Hebrew text conversion in pdf->docx behaves strange

memoq · September 10, 2017, 4:44pm

Dear Aspose team,

We have a single page pdf in Hebrew that we convert to docx. In the resulting docx file the order of words is not as it should be. The reason is that the words get the ltr flag in the converted docx file, but the separating spaces between them don’t. This makes their appearance quite erratic, especially if periods are also involved.

I uploaded a pack of samples files here: pack-heb.zip (219.0 KB)

The file page1.pdf is the pdf that we convert. The page1.docx is the file that comes out after the conversion. The page1-unitedmanuel.docx is the one that we think should come out.

I only focused on the sentences on the bottom of the pdf, with the text: “שירות לקוחות. מידע טכני”.

Please let us know if we can add anything more to help you.

Best regards,

Gergely Vándor
0030450

imran.rafique · September 11, 2017, 3:41am

@gergelyv,

We have compared both of your Word documents and could not find the difference. Kindly review and highlight the problematic area with the help of a screenshot. We will investigate and share our findings with you.

memoq · September 23, 2017, 3:06pm

@imran.rafique

Thanks for looking into this and sorry for not being more specific. I am attaching an image where I put all three documents on one screen, created a screenshot and marked the interesting part with red frame. markedlocations.png (145.9 KB)

The only visible difference on the images is that the ‘.’ is not in the right location. This is because in the docx file created by aspose (page1.docx) every word is a separate run with ltr turned on, but the spearating spaces have a separate run with no ltr flag (this is visible if you look into the document.xml inside the file).

The other file (page1-unitedmanuel.docx) is a file that I created by manually modifying the the page1.docx. In that file the full text with spaces and words is in a single text run with ltr turned on. This allows word to properly calculate the location of the neutral characters in the ltr run.

Can you proceed with this additional information?

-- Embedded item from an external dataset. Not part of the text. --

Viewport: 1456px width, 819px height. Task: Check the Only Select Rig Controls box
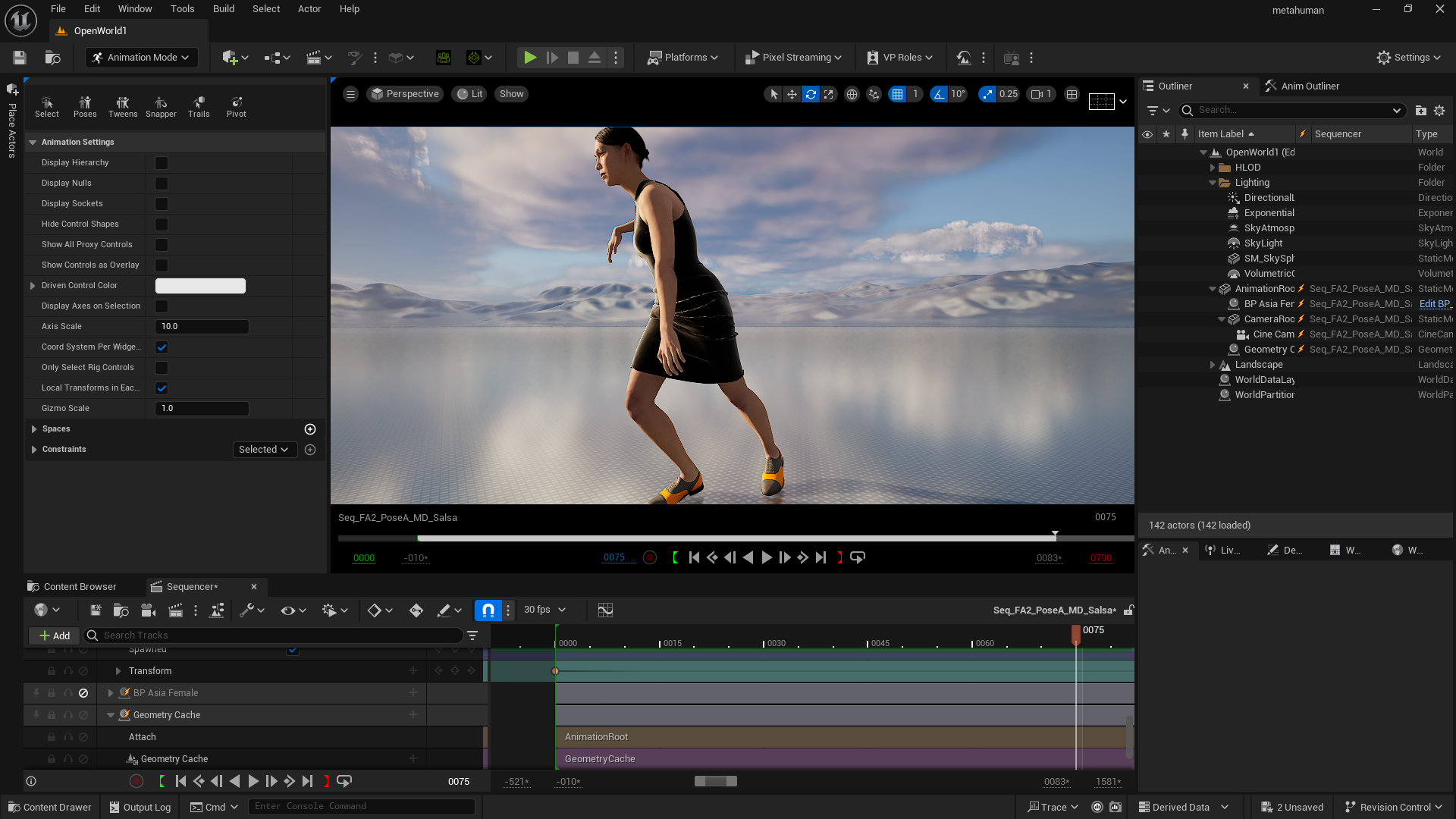[x=162, y=368]
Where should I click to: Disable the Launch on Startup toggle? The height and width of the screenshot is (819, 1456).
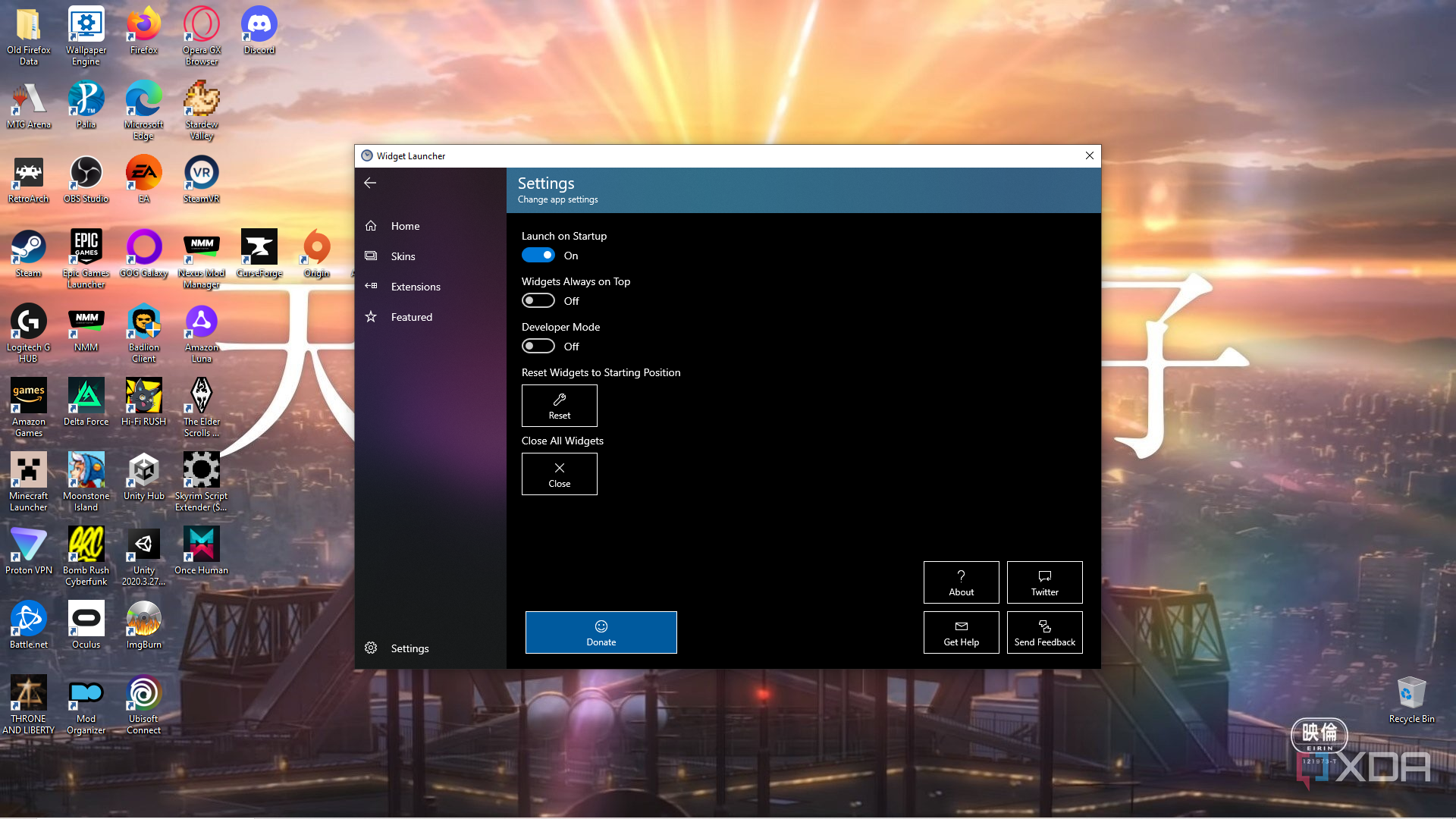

imran.rafique · September 23, 2017, 4:57pm

@gergelyv,
We have tested your source PDF with the latest version 17.8 of Aspose.Pdf for Java API and managed to replicate the said problem in our environment. It has been logged under the ticket ID PDFJAVA-37106 in our bug tracking system. We have linked your post to this ticket and will keep you informed regarding any available updates. However, it is not reproducible with the latest version 17.9 of Aspose.Pdf for .NET API.

codewarior · October 4, 2017, 5:03pm

@gergelyv,

Thanks for your patience.

We are pleased to share that the issue PDFJAVA-37106 reported earlier is resolved in latest release of Aspose.Pdf for Java 17.9.

Please try using the latest release version and in case you face any issue, please feel free to contact.

memoq · October 14, 2017, 11:21am

@codewarior Thanks, we will try it.

Just to make sure, is the fix available in the .Net version as well? Because we are not using Java.

Best regards,
Gergely Vándor

codewarior · October 15, 2017, 11:44am

@gergelyv,

Thanks for contacting support.

I have again tested the scenario with Aspose.Pdf for .NET 17.10 and have managed to reproduce the same issue. For the sake of correction, I have logged it as PDFNET-43509 in our issue tracking system. We will further look into the details of this problem and will keep you updated on the status of correction. We are sorry for this inconvenience.

memoq · October 16, 2017, 10:47am

@codewarior
No problem. Thanks for looking into it. At least this way both the Java and the .Net version is fixed

codewarior · October 17, 2017, 2:54pm

@gergelyv,

As the development team manage to figure out the reasons behind this problem in Java version, so we hope they will be able to fix it soon. As soon as we have some definite updates, we will let you know.